EXERCISE DATA –
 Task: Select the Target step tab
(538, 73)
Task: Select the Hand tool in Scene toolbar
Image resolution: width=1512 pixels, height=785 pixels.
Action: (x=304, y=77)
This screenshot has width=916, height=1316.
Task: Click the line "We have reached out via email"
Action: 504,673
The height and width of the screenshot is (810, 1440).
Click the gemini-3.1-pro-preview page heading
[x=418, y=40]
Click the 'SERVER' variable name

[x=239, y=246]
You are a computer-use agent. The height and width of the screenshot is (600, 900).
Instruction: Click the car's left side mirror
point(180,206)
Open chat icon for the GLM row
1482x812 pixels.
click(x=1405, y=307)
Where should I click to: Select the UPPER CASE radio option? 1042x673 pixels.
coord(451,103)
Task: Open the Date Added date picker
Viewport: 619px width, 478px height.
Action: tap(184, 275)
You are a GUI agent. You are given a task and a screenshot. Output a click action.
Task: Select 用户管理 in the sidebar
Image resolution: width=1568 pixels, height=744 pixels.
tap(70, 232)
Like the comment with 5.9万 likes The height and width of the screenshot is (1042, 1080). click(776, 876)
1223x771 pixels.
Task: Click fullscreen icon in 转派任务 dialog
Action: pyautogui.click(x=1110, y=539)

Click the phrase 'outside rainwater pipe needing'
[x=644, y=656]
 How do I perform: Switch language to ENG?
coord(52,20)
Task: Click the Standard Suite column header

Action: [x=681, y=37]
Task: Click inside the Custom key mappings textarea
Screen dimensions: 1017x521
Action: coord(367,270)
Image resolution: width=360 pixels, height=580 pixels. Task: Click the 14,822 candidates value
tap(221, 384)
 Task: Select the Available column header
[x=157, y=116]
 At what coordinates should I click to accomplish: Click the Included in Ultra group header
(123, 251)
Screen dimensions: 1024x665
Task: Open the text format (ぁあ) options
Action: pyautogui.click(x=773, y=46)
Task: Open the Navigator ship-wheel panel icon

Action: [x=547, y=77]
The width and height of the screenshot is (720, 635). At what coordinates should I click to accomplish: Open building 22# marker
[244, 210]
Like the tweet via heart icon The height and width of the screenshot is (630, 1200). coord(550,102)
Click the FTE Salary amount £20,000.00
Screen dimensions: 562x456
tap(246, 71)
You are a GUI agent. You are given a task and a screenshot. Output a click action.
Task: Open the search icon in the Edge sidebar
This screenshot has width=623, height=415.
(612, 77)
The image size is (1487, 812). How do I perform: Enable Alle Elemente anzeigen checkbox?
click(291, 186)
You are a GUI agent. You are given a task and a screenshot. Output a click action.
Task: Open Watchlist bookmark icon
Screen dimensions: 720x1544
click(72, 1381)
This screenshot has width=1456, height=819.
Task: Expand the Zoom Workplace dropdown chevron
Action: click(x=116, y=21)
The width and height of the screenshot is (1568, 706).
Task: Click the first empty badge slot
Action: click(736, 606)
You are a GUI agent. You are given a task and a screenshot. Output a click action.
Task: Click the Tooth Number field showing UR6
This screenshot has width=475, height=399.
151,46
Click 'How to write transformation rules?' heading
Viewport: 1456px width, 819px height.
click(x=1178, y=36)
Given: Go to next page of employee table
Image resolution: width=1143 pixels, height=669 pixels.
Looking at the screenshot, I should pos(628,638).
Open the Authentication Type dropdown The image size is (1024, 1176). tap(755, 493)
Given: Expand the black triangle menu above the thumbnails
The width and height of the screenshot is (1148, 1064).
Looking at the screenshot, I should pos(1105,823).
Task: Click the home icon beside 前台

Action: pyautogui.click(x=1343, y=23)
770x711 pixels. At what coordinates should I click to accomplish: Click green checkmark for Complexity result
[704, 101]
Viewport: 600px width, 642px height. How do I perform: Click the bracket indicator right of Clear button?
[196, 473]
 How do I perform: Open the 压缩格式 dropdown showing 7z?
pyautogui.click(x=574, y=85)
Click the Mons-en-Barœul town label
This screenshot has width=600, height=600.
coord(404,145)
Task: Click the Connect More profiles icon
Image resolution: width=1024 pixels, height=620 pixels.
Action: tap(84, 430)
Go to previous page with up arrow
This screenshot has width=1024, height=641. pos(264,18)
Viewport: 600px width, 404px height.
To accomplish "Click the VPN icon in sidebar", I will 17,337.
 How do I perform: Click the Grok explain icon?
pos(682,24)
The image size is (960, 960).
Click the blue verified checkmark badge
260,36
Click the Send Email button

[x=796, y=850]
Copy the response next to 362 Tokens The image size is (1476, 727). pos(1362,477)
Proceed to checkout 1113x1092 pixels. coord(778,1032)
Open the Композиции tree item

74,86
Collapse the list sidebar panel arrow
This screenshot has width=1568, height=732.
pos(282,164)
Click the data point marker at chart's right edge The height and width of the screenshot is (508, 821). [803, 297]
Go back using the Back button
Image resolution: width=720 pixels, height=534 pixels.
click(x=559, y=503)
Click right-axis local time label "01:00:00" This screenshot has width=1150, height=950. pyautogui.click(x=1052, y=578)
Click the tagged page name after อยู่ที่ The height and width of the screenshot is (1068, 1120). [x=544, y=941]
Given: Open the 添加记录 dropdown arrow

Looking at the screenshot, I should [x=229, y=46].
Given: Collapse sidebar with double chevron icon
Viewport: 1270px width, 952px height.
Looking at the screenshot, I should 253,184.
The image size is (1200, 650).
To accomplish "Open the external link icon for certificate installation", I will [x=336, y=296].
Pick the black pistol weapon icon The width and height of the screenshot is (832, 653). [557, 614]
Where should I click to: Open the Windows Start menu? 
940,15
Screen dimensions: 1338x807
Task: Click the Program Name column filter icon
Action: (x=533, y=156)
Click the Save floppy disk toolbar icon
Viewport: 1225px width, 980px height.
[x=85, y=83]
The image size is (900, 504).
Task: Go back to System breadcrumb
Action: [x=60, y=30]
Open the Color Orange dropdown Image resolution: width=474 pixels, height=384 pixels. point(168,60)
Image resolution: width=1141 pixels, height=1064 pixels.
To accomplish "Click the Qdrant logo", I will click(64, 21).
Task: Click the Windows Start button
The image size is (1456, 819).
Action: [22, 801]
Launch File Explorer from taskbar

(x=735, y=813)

TRY IT – Your answer must be the full set of entries, copied exactly.

RESPONSE AREA –
 Task: Select the Target step tab
(538, 73)
Task: Select the Hand tool in Scene toolbar
Image resolution: width=1512 pixels, height=785 pixels.
Action: (x=304, y=77)
This screenshot has width=916, height=1316.
Task: Click the line "We have reached out via email"
Action: 504,673
The height and width of the screenshot is (810, 1440).
Click the gemini-3.1-pro-preview page heading
[x=418, y=40]
Click the 'SERVER' variable name

[x=239, y=246]
You are a computer-use agent. The height and width of the screenshot is (600, 900).
Instruction: Click the car's left side mirror
point(180,206)
Open chat icon for the GLM row
1482x812 pixels.
click(x=1405, y=307)
Where should I click to: Select the UPPER CASE radio option? 1042x673 pixels.
coord(451,103)
Task: Open the Date Added date picker
Viewport: 619px width, 478px height.
Action: tap(184, 275)
You are a GUI agent. You are given a task and a screenshot. Output a click action.
Task: Select 用户管理 in the sidebar
Image resolution: width=1568 pixels, height=744 pixels.
tap(70, 232)
Like the comment with 5.9万 likes The height and width of the screenshot is (1042, 1080). click(776, 876)
1223x771 pixels.
Task: Click fullscreen icon in 转派任务 dialog
Action: pyautogui.click(x=1110, y=539)

Click the phrase 'outside rainwater pipe needing'
[x=644, y=656]
 How do I perform: Switch language to ENG?
coord(52,20)
Task: Click the Standard Suite column header

Action: [x=681, y=37]
Task: Click inside the Custom key mappings textarea
Screen dimensions: 1017x521
Action: coord(367,270)
Image resolution: width=360 pixels, height=580 pixels. Task: Click the 14,822 candidates value
tap(221, 384)
 Task: Select the Available column header
[x=157, y=116]
 At what coordinates should I click to accomplish: Click the Included in Ultra group header
(123, 251)
Screen dimensions: 1024x665
Task: Open the text format (ぁあ) options
Action: pyautogui.click(x=773, y=46)
Task: Open the Navigator ship-wheel panel icon

Action: [x=547, y=77]
The width and height of the screenshot is (720, 635). At what coordinates should I click to accomplish: Open building 22# marker
[244, 210]
Like the tweet via heart icon The height and width of the screenshot is (630, 1200). coord(550,102)
Click the FTE Salary amount £20,000.00
Screen dimensions: 562x456
tap(246, 71)
You are a GUI agent. You are given a task and a screenshot. Output a click action.
Task: Open the search icon in the Edge sidebar
This screenshot has width=623, height=415.
(612, 77)
The image size is (1487, 812). How do I perform: Enable Alle Elemente anzeigen checkbox?
click(291, 186)
You are a GUI agent. You are given a task and a screenshot. Output a click action.
Task: Open Watchlist bookmark icon
Screen dimensions: 720x1544
click(72, 1381)
This screenshot has width=1456, height=819.
Task: Expand the Zoom Workplace dropdown chevron
Action: click(x=116, y=21)
The width and height of the screenshot is (1568, 706).
Task: Click the first empty badge slot
Action: click(736, 606)
You are a GUI agent. You are given a task and a screenshot. Output a click action.
Task: Click the Tooth Number field showing UR6
This screenshot has width=475, height=399.
151,46
Click 'How to write transformation rules?' heading
Viewport: 1456px width, 819px height.
click(x=1178, y=36)
Given: Go to next page of employee table
Image resolution: width=1143 pixels, height=669 pixels.
Looking at the screenshot, I should pos(628,638).
Open the Authentication Type dropdown The image size is (1024, 1176). tap(755, 493)
Given: Expand the black triangle menu above the thumbnails
The width and height of the screenshot is (1148, 1064).
Looking at the screenshot, I should pos(1105,823).
Task: Click the home icon beside 前台

Action: pyautogui.click(x=1343, y=23)
770x711 pixels. At what coordinates should I click to accomplish: Click green checkmark for Complexity result
[704, 101]
Viewport: 600px width, 642px height. How do I perform: Click the bracket indicator right of Clear button?
[196, 473]
 How do I perform: Open the 压缩格式 dropdown showing 7z?
pyautogui.click(x=574, y=85)
Click the Mons-en-Barœul town label
This screenshot has width=600, height=600.
coord(404,145)
Task: Click the Connect More profiles icon
Image resolution: width=1024 pixels, height=620 pixels.
Action: tap(84, 430)
Go to previous page with up arrow
This screenshot has width=1024, height=641. pos(264,18)
Viewport: 600px width, 404px height.
To accomplish "Click the VPN icon in sidebar", I will 17,337.
 How do I perform: Click the Grok explain icon?
pos(682,24)
The image size is (960, 960).
Click the blue verified checkmark badge
260,36
Click the Send Email button

[x=796, y=850]
Copy the response next to 362 Tokens The image size is (1476, 727). pos(1362,477)
Proceed to checkout 1113x1092 pixels. coord(778,1032)
Open the Композиции tree item

74,86
Collapse the list sidebar panel arrow
This screenshot has width=1568, height=732.
pos(282,164)
Click the data point marker at chart's right edge The height and width of the screenshot is (508, 821). [803, 297]
Go back using the Back button
Image resolution: width=720 pixels, height=534 pixels.
click(x=559, y=503)
Click right-axis local time label "01:00:00" This screenshot has width=1150, height=950. pyautogui.click(x=1052, y=578)
Click the tagged page name after อยู่ที่ The height and width of the screenshot is (1068, 1120). [x=544, y=941]
Given: Open the 添加记录 dropdown arrow

Looking at the screenshot, I should [x=229, y=46].
Given: Collapse sidebar with double chevron icon
Viewport: 1270px width, 952px height.
Looking at the screenshot, I should 253,184.
The image size is (1200, 650).
To accomplish "Open the external link icon for certificate installation", I will [x=336, y=296].
Pick the black pistol weapon icon The width and height of the screenshot is (832, 653). [557, 614]
Where should I click to: Open the Windows Start menu? 
940,15
Screen dimensions: 1338x807
Task: Click the Program Name column filter icon
Action: (x=533, y=156)
Click the Save floppy disk toolbar icon
Viewport: 1225px width, 980px height.
[x=85, y=83]
The image size is (900, 504).
Task: Go back to System breadcrumb
Action: [x=60, y=30]
Open the Color Orange dropdown Image resolution: width=474 pixels, height=384 pixels. point(168,60)
Image resolution: width=1141 pixels, height=1064 pixels.
To accomplish "Click the Qdrant logo", I will click(64, 21).
Task: Click the Windows Start button
The image size is (1456, 819).
Action: [22, 801]
Launch File Explorer from taskbar

(x=735, y=813)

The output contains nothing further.